> [Work to complete]
Search the entries below for "agent" and copy each matching line.

(Source information Opens)

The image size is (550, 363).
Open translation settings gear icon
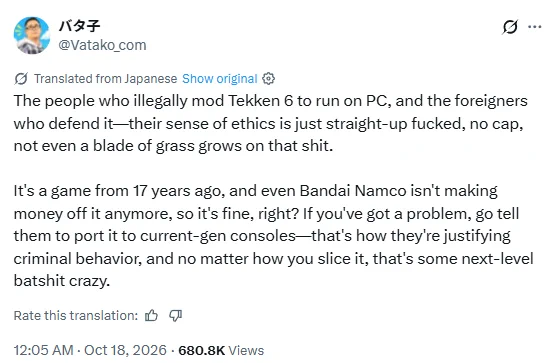pos(269,79)

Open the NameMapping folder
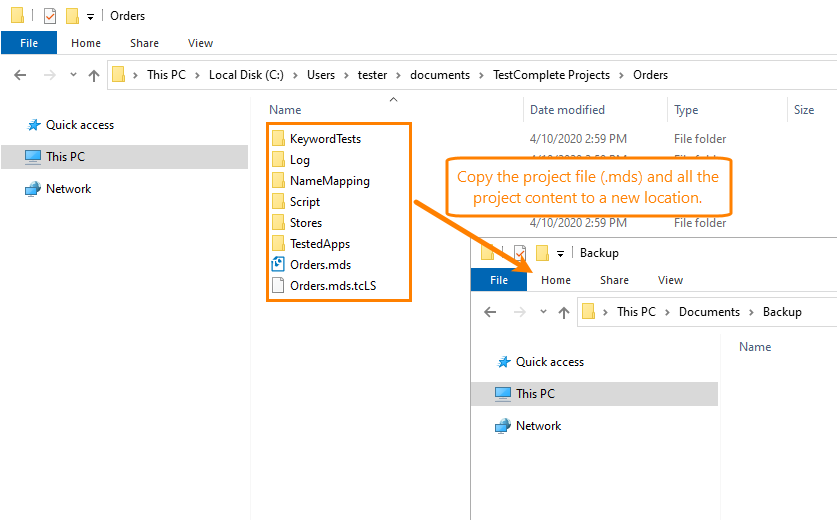(x=329, y=181)
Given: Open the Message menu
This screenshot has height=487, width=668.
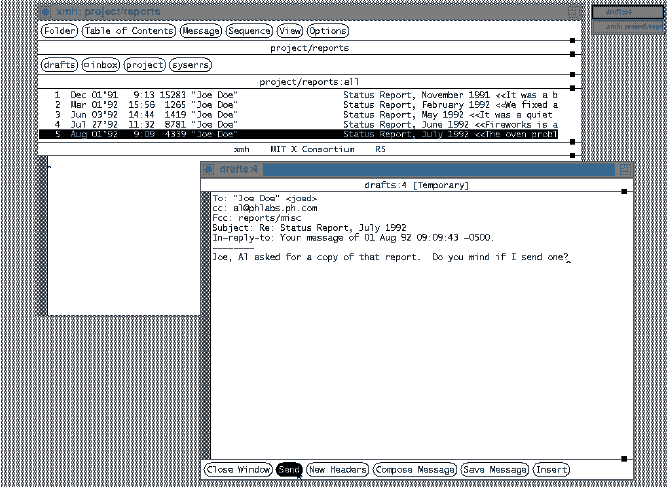Looking at the screenshot, I should (201, 32).
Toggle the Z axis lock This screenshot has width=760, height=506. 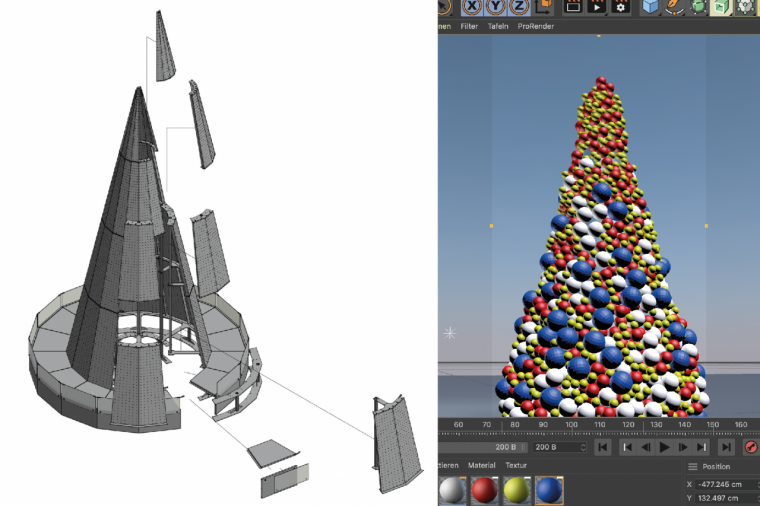coord(520,6)
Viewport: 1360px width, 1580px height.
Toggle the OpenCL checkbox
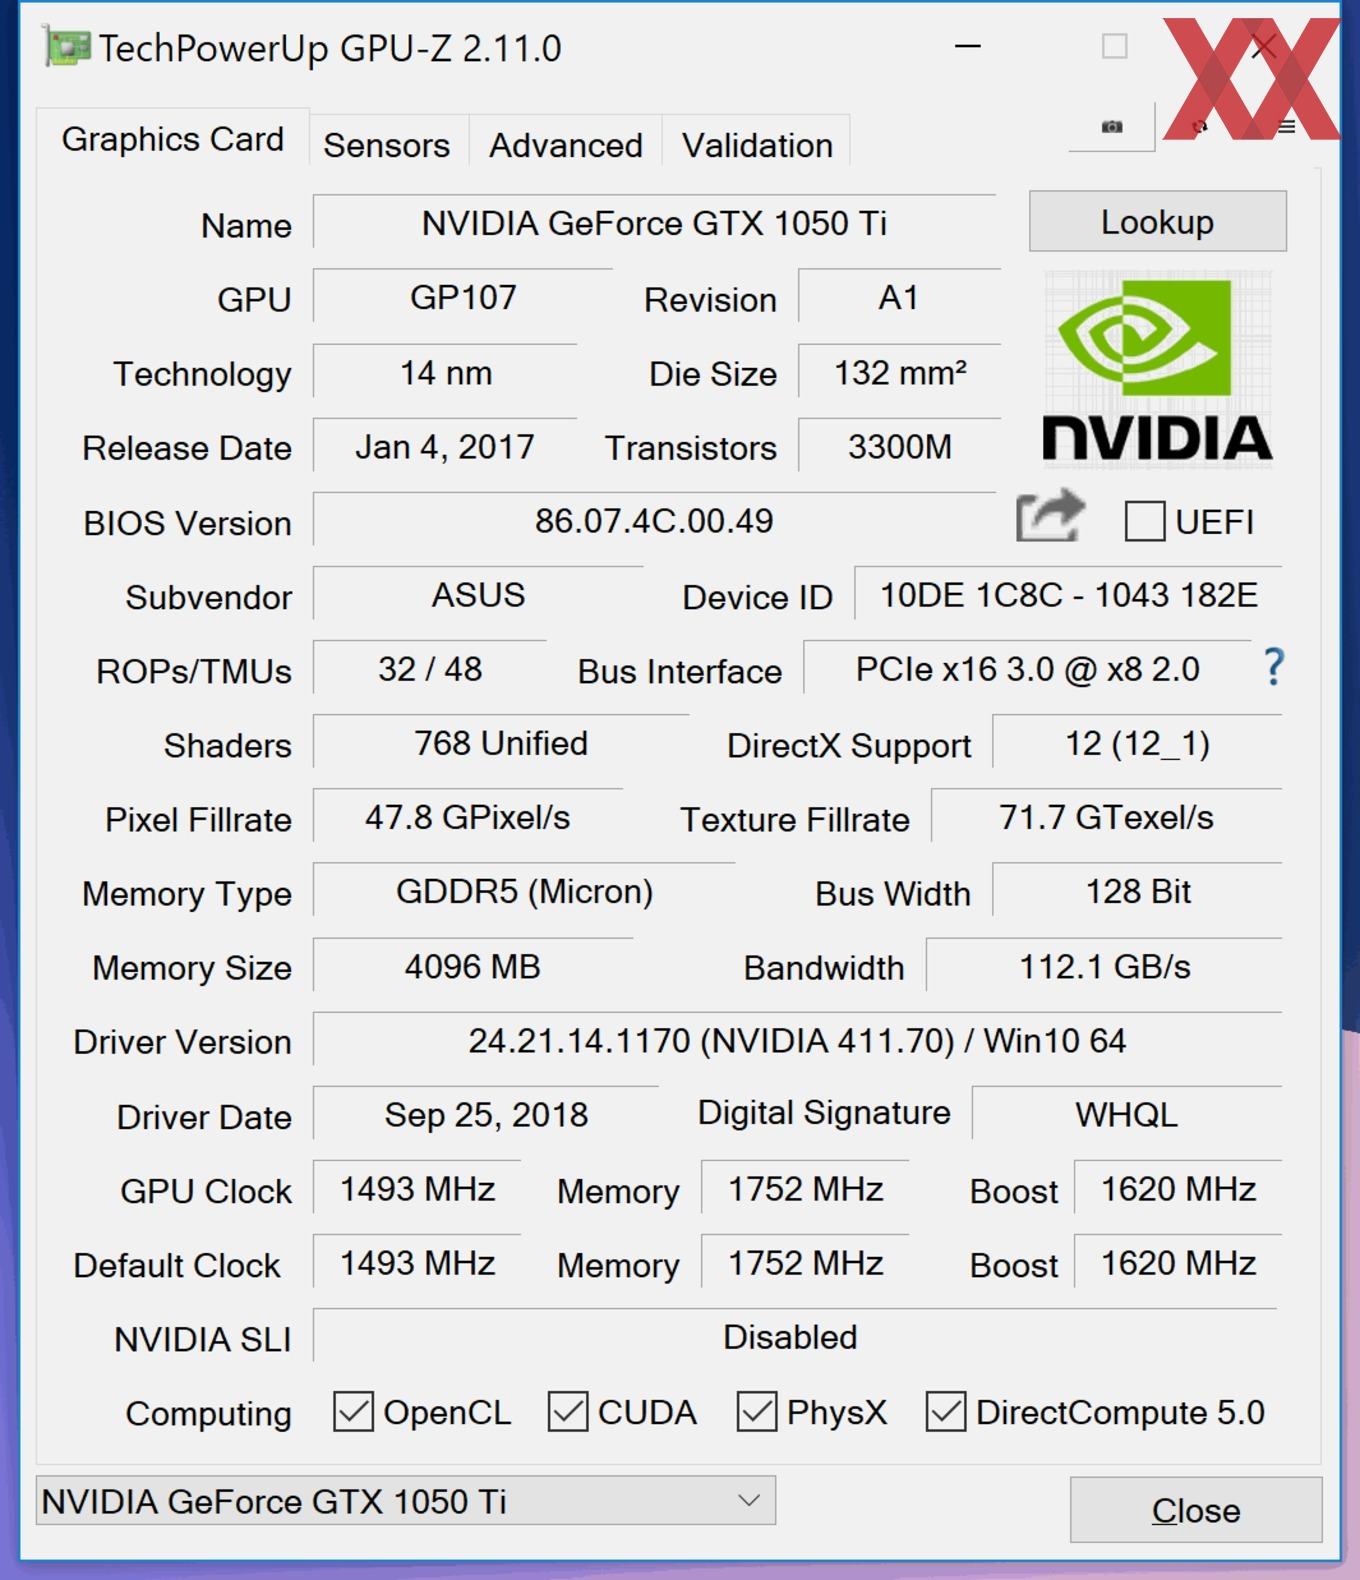pyautogui.click(x=353, y=1411)
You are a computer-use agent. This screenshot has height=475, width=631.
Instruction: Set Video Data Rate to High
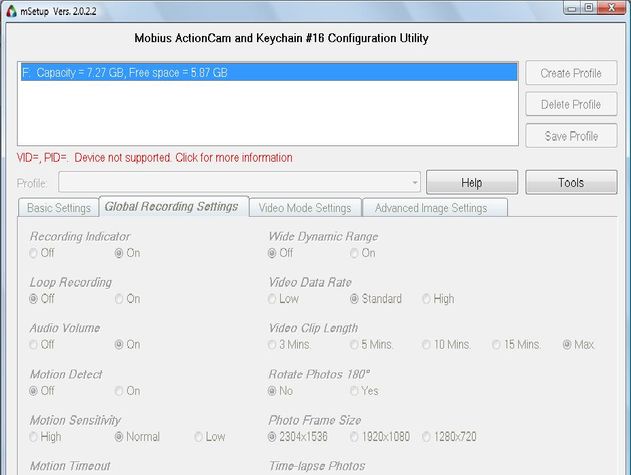(x=438, y=299)
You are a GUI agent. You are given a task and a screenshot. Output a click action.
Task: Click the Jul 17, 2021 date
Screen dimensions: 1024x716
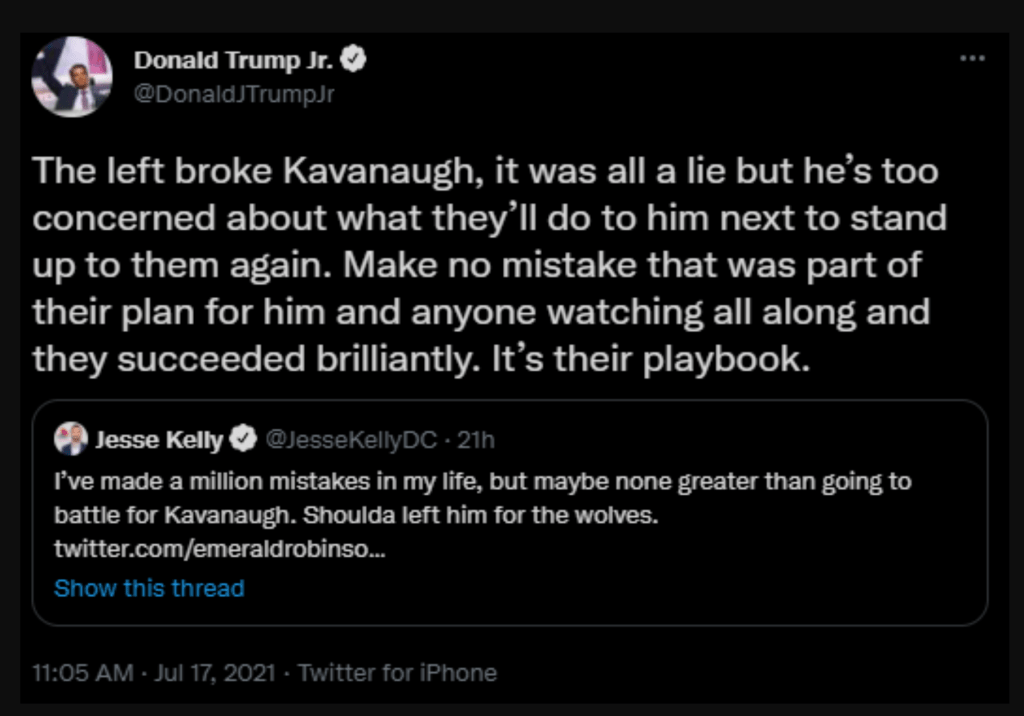click(x=215, y=673)
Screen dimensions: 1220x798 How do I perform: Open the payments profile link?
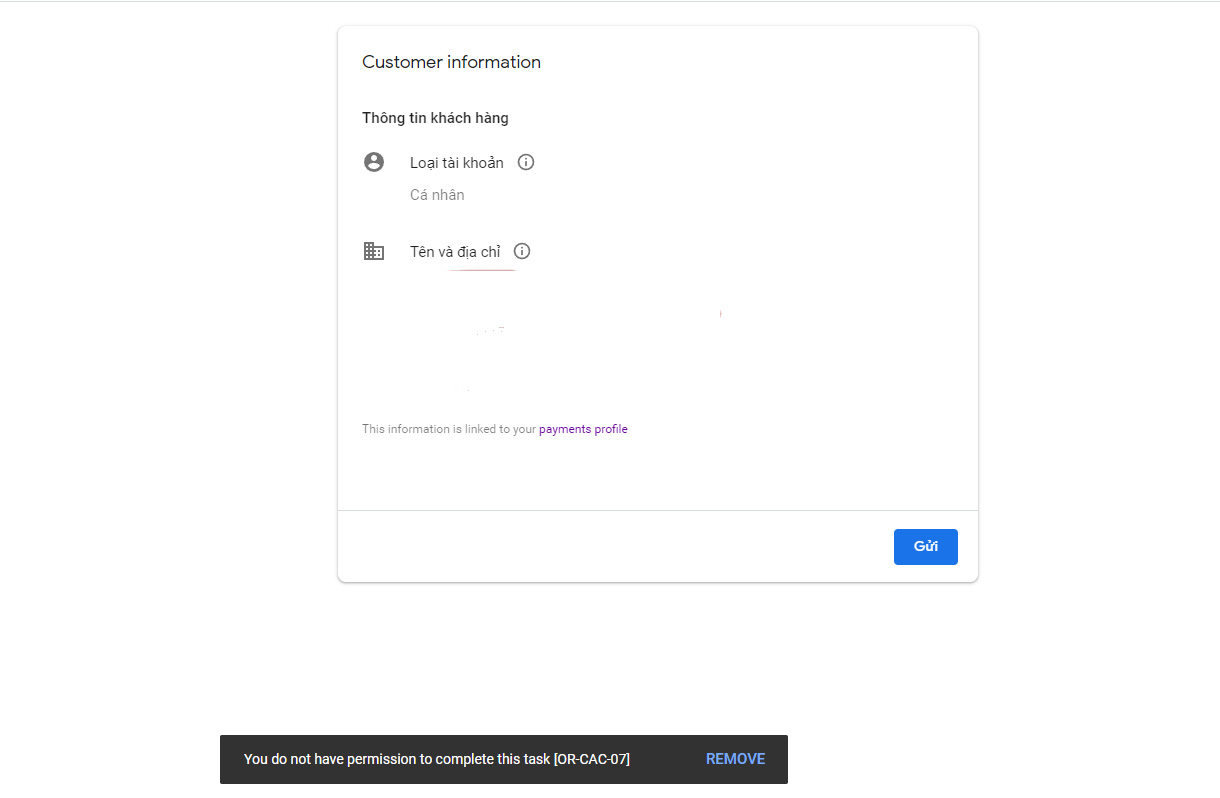[x=583, y=429]
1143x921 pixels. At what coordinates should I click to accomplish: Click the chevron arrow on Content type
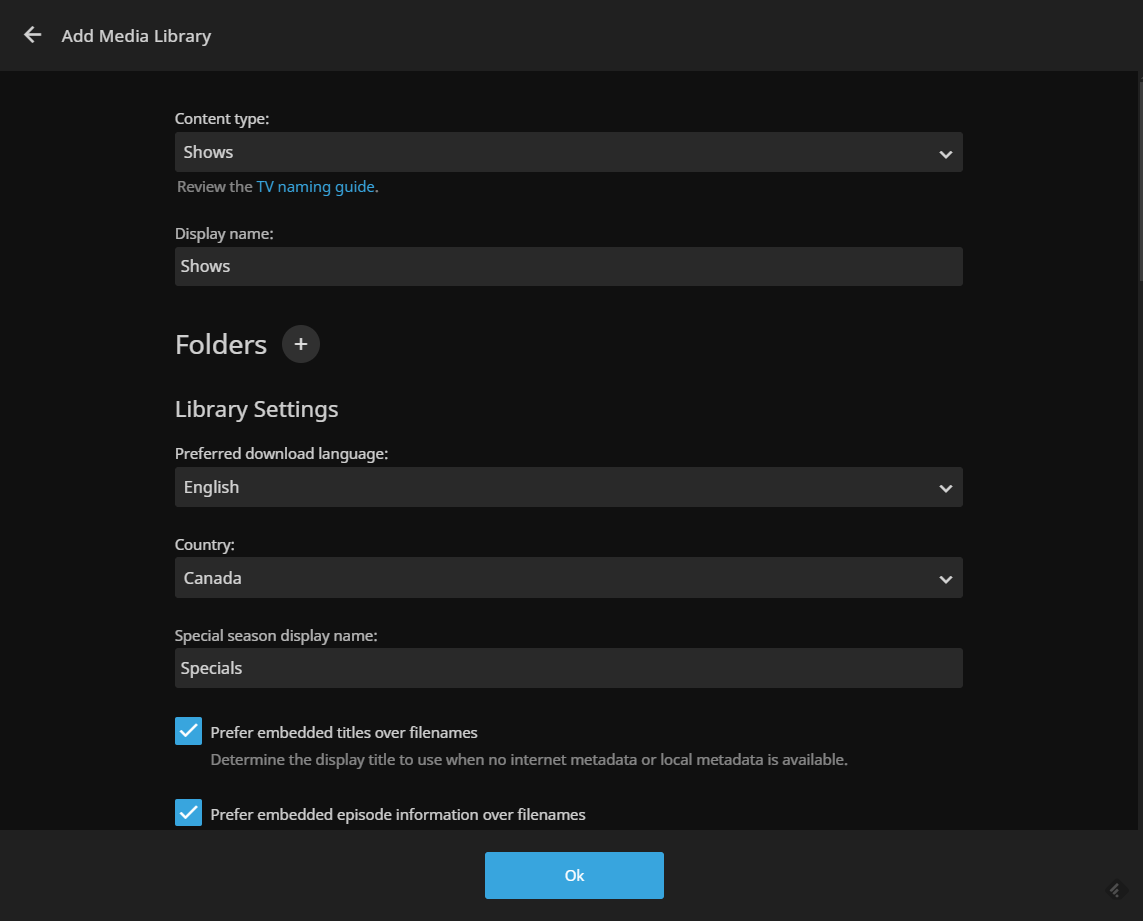coord(945,154)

(Source information Closes)

> [Output for this exercise]
You are a computer-use agent. This screenshot has height=475, width=631.
You are a GUI agent. You are given a task and a screenshot. Output a click action.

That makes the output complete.